4Q70 even shows how the enforcers worked: "Jeremiah 7:30–8:3" was, there, added in the margin. How very Mount-Athos Levi.

As an aside, we may be done with the buy-bull era. From now on a forger needs find uninscribed vellum from first-century AD Palestine itself. Or at least from the wider Levant. GLWT.

Tuesday, June 2, 2020

Neutron stars with quarks at the centre

The Finns are still looking at neutron-stars. They are evaluating whether those dense stars' cores are neutrons also, or if they are Quark Soup. They say that neutron cores are hard to explain, so hard that quarks would be easier.

INTERJECT 7/27/22: One difficulty in explaining quarks is that, if the mass of the star is (or gets) too high, a dense core would just go blackhole.

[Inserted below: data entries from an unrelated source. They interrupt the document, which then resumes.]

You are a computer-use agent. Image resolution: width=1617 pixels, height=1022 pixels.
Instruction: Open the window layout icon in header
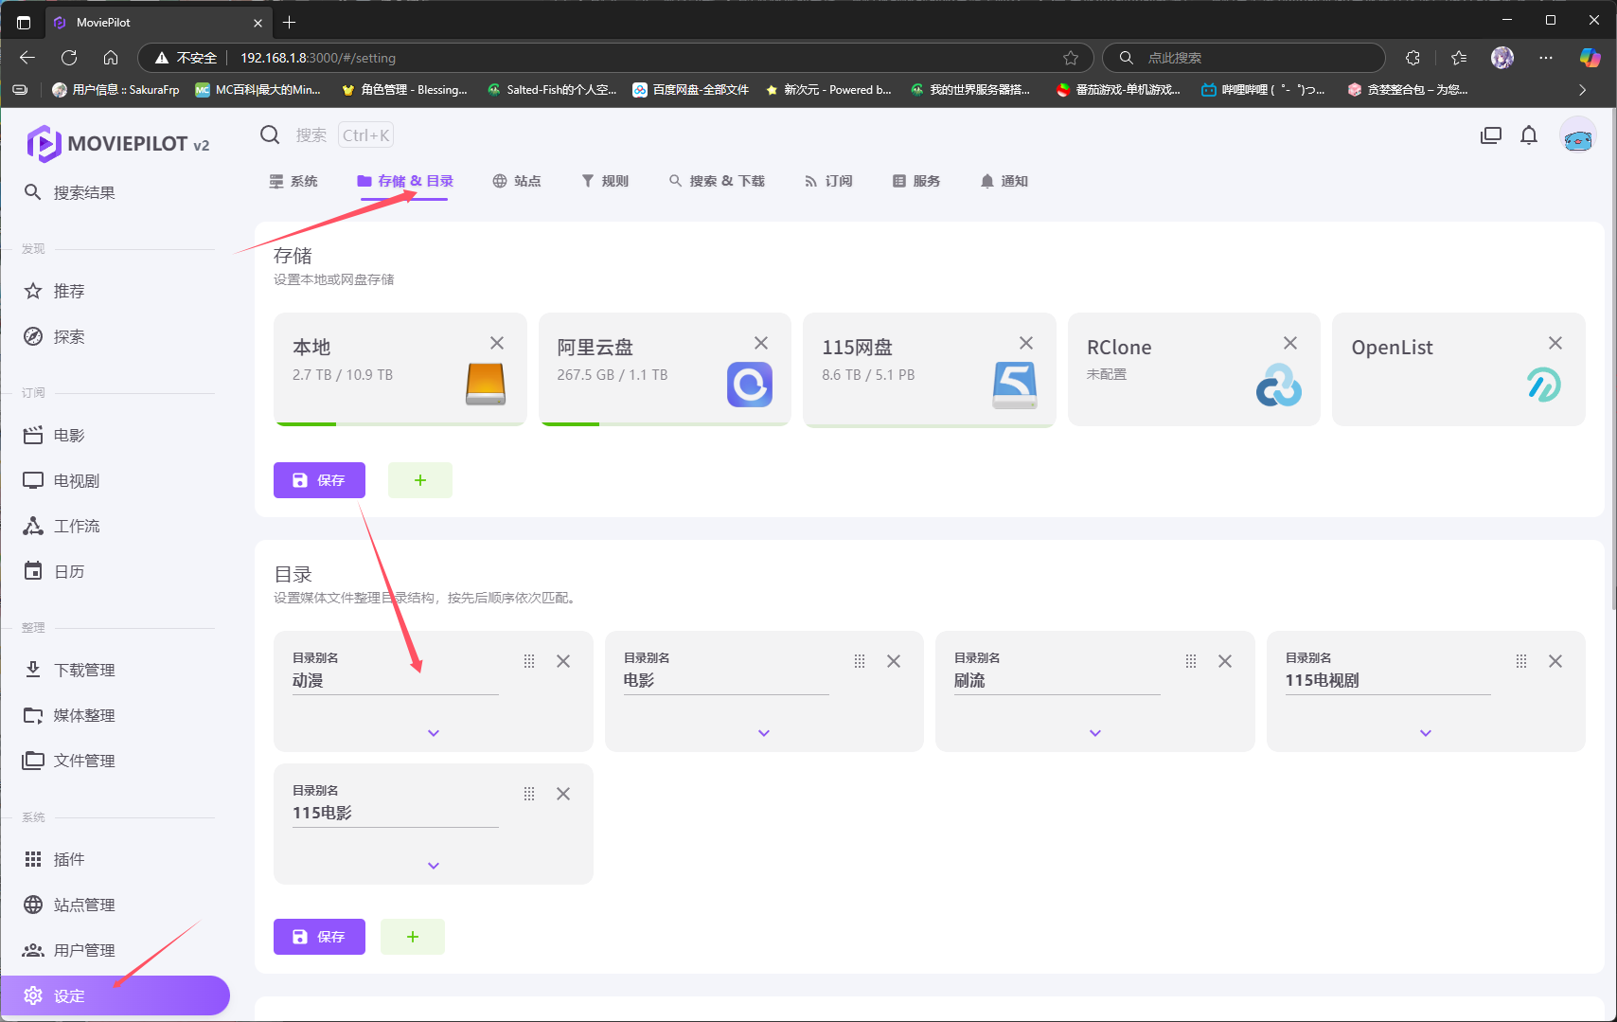[x=1490, y=135]
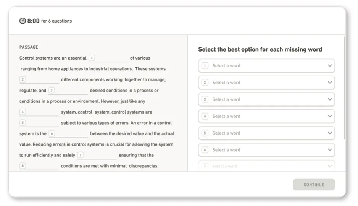The height and width of the screenshot is (206, 358).
Task: Open the partially visible word 7 dropdown
Action: [x=266, y=166]
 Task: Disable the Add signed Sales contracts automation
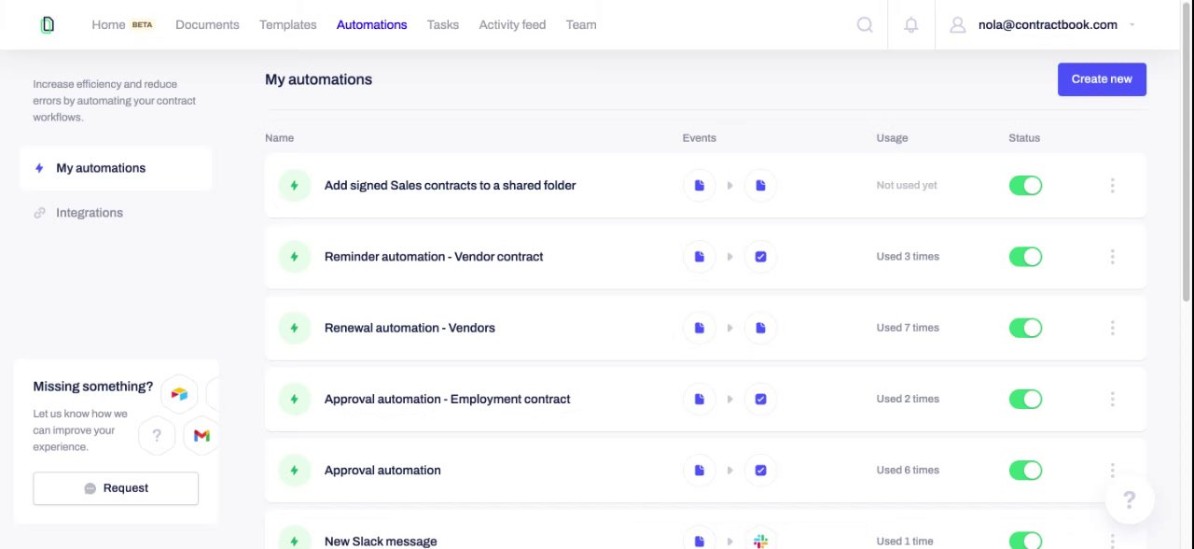(x=1025, y=186)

The press-release don't say how it relates to the Argonne experiments, which - I'd thought - did away with the need for the soup.

LOW MASS 10/24/22 This might be a quark star.

Monday, June 1, 2020

Baal against Mawt

OEC points to Al-Jallad. 2015. Echoes of the Baal Cycle in a Safaito-Hismaic Inscription.

For this preArabic poem, there are two seasons, analogous to day and night. There are days and nights of Mawt, and days and nights of Baal. Mawt's season is the hot, dry "summer"; Baal owns the cool, fertile "winter". For OEC, on behalf of old Macedon, Crete and points south are Down Under.

Gnostics aside, Cretans and Arabs never believed they live in the underworld. It hadn't occurred to them that Europe be their underworld either. Every Mediterranean religion agreed that the underworld is a magmachamber (which it geologically is). Rather, once a year the underworld comes to Crete and southern Syria.

This was normative thought in south Syria and lowland western Arabia, before Judaism and outside (say) Egyptian influence. I am inclined to declare it protoSemitic.

Of interest is that this myth is so well-documented at Ugarit. I imagine that a bit northerly for a cycle like this. Although if Minoan Crete went along with it, it might hold for (say) Cyprus and points east. An import from their southeast?

As for the Quran: the poem grants to these two gods their respective season, but leaves alone why. This thought opened up space for an impartial Judge between them. Q. 25:61-2 states that Allâh made the day and night alternate; 23:80 then grants that alternation to Him, and associates that with life and death. Elsewhere Q. 3:190, 10:6, 45:5 establish the alternation as a sign for a sensible people.